* PROBLEM DESCRIPTION *
Please repeat every one of the rows below word for word, leaving the pictures out of your answer.

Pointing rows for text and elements

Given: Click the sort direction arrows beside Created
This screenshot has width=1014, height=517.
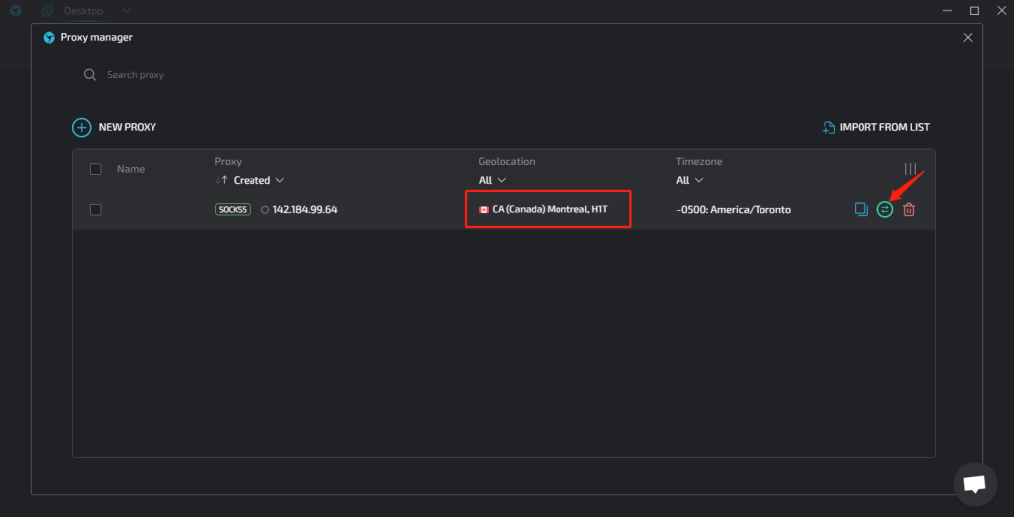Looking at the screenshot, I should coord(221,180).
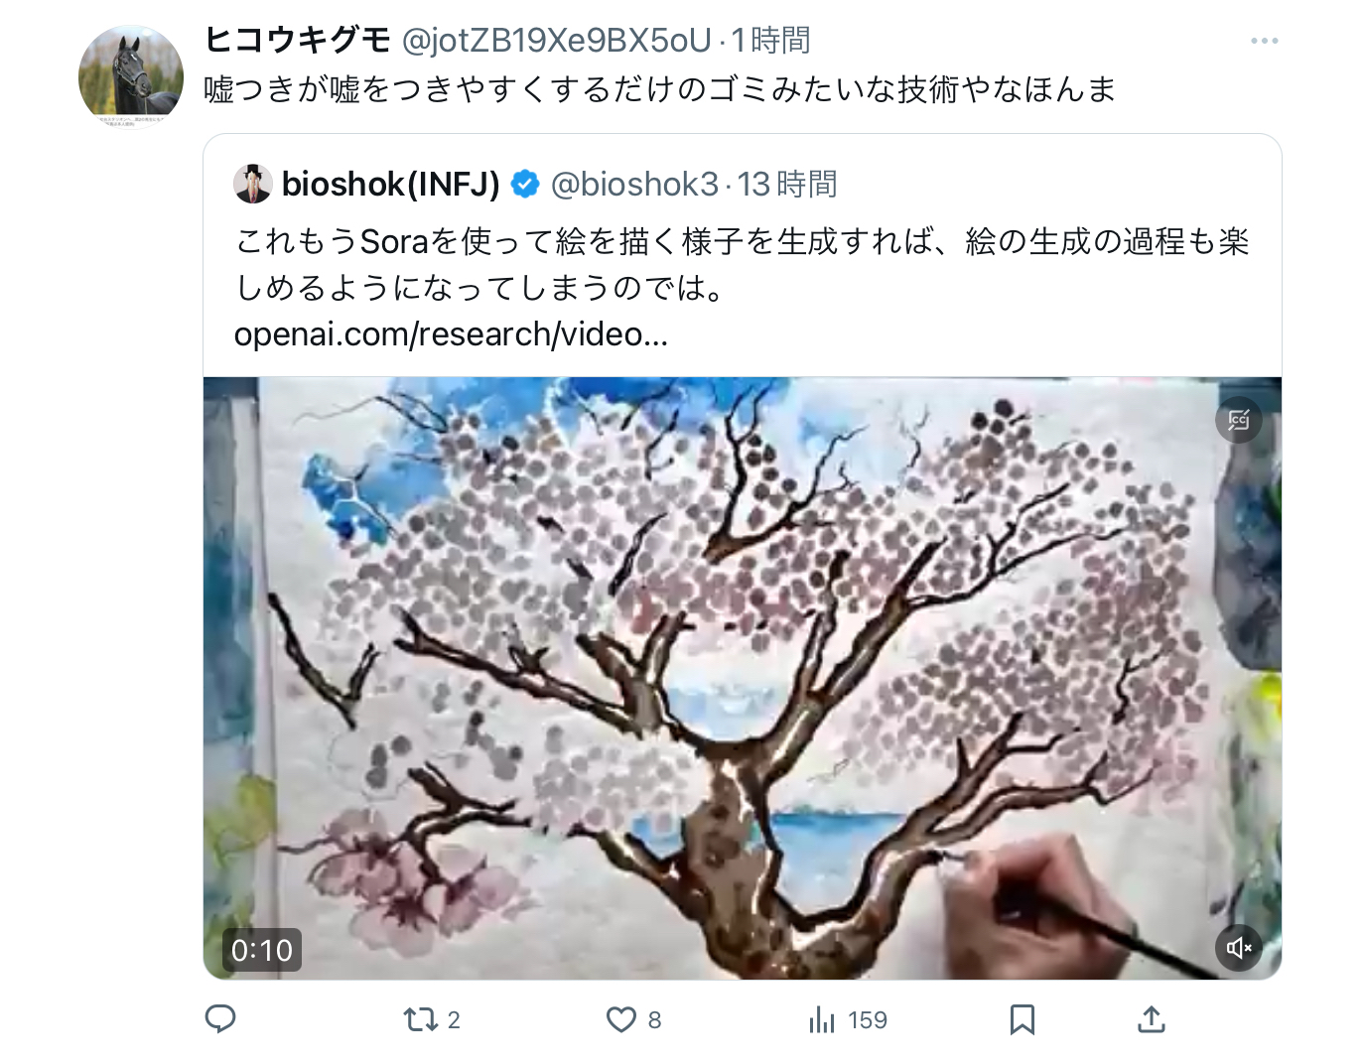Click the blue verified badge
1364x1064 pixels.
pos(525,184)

* ANSWER *
Given: Click the sort direction arrows beside Created
This screenshot has width=1014, height=517.
Looking at the screenshot, I should coord(221,180).
Click the blue verified badge
1364x1064 pixels.
pos(525,184)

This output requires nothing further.